With long-term treatment, the investigator-assessed ORR increased from 53% at the primary analysis to 58% at the final analysis. At the time of the final analysis, 10% of patients (n = 6) had achieved a best response of CR; 48% (n = 29) achieved a PR; 30% (n = 18) had stable disease (SD), and 5% (n = 3) had PD. Four patients who discontinued before the first response assessment were counted as nonresponders (Figure 1A). ORR increased from 48% at 1 year to 58% at 3 years, and CR rates increased from 5% at 1 year to 10% at 3 years (Figure 1B). The first response assessment was at 3 months after treatment initiation, and the median time to initial response was 5.6 months (range: 2.4-22.4). Median DOR from the time of initial response was 27.6 months (95% CI: 12.1 to not estimable [NE]); 48% of patients remained with a response at month 33. Median investigator-assessed PFS was 15.0 months at the primary analysis and 15.7 months (95% CI: 12.2-30.4) in the final analysis, with a PFS rate of 32% at month 33 (Figure 2A). Median OS was not reached, and the OS rate at month 33 was 72% (Figure 2B).

Figure 1.

ORR and reduction in lymph node SPD with single-agent ibrutinib treatment. (A) Response rates for total efficacy population and by prior line of therapy. (B) Best response over time in the total efficacy population (n = 60). (C) Change in tumor size by prior line of therapy in the ITT population. *Patients in the “Other” category had prior treatment with both single-agent RTX and chemotherapy or investigational therapies. †Four patients who discontinued before the first response assessment were excluded. PD, progression of disease; SD, stable disease.

Figure 1.

ORR and reduction in lymph node SPD with single-agent ibrutinib treatment. (A) Response rates for total efficacy population and by prior line of therapy. (B) Best response over time in the total efficacy population (n = 60). (C) Change in tumor size by prior line of therapy in the ITT population. *Patients in the “Other” category had prior treatment with both single-agent RTX and chemotherapy or investigational therapies. †Four patients who discontinued before the first response assessment were excluded. PD, progression of disease; SD, stable disease.

Figure 2.

PFS and OS with single-agent ibrutinib treatment. (A) PFS in the total efficacy population and by prior line of therapy. (B) OS in the total efficacy population and by prior line of therapy.

Figure 2.

PFS and OS with single-agent ibrutinib treatment. (A) PFS in the total efficacy population and by prior line of therapy. (B) OS in the total efficacy population and by prior line of therapy.

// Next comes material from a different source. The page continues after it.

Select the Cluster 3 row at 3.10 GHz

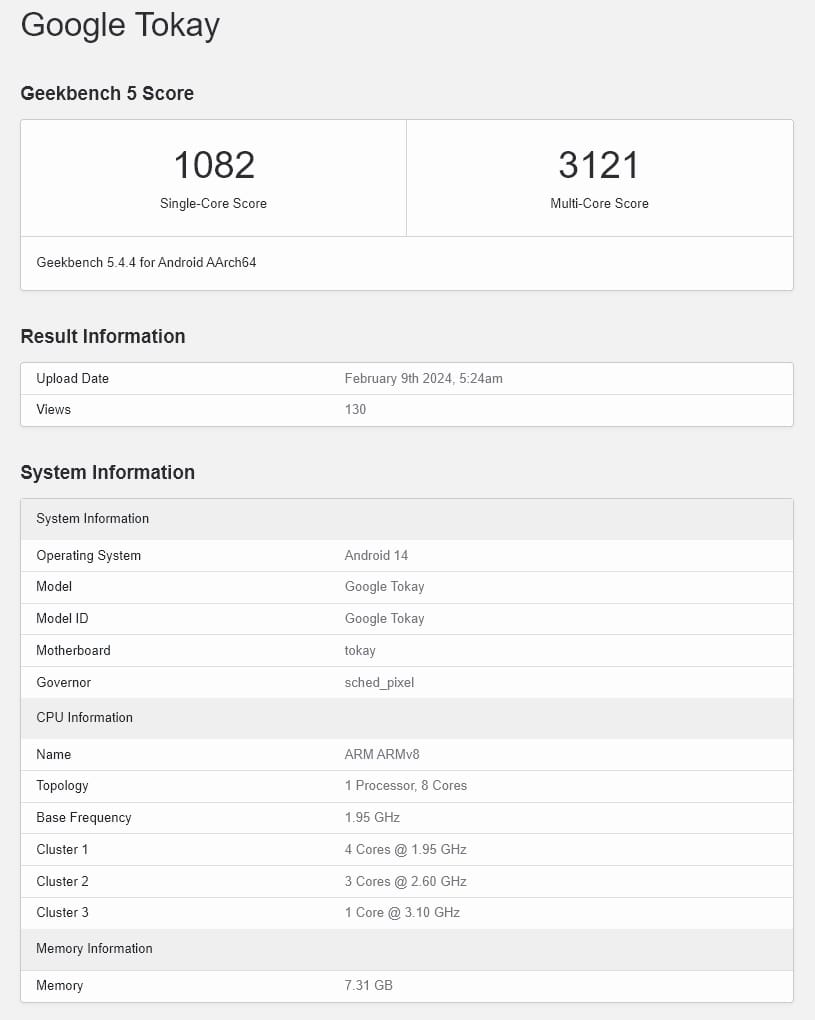pyautogui.click(x=403, y=912)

Subgroup efficacy analysis by prior therapy

Of the patients treated with prior single-agent RTX, ORR was 81% with 19% CR (n = 3) and 63% PR (n = 10); 19% (n = 3) had SD, and no patients had PD. Among those treated with prior RTX-CIT, ORR was 51% with 8% CR (n = 3) and 44% PR (n = 17); 36% of patients (n = 14) had SD and 5% (n = 2) had PD (Figure 1A; supplemental Figure 1). A reduction in tumor size was observed in 81% of patients (48/59), including 88% (15/17) treated with prior RTX and 78% (29/37) treated with prior RTX-CIT; 4 patients who discontinued before the first response assessment were excluded (Figure 1C). Patients treated with prior single-agent RTX had a median time to initial response of 2.8 months (range: 2.4-19.4), whereas those treated with prior RTX-CIT had a median time to initial response of 5.6 months (range: 2.7-22.4). Median DOR in patients treated with prior RTX was not reached (95% CI: 12.2 to NE). DOR in those treated with prior RTX-CIT was 12.4 months (95% CI: 2.8 to NE). For patients treated with prior RTX, the DOR rate at 33 months from the time of initial response was NE (95% CI: NE to NE); for those treated with prior RTX-CIT, the DOR rate at 33 months from the time of initial response was 47% (95% CI: 24.4 to 67.3) (Table 2).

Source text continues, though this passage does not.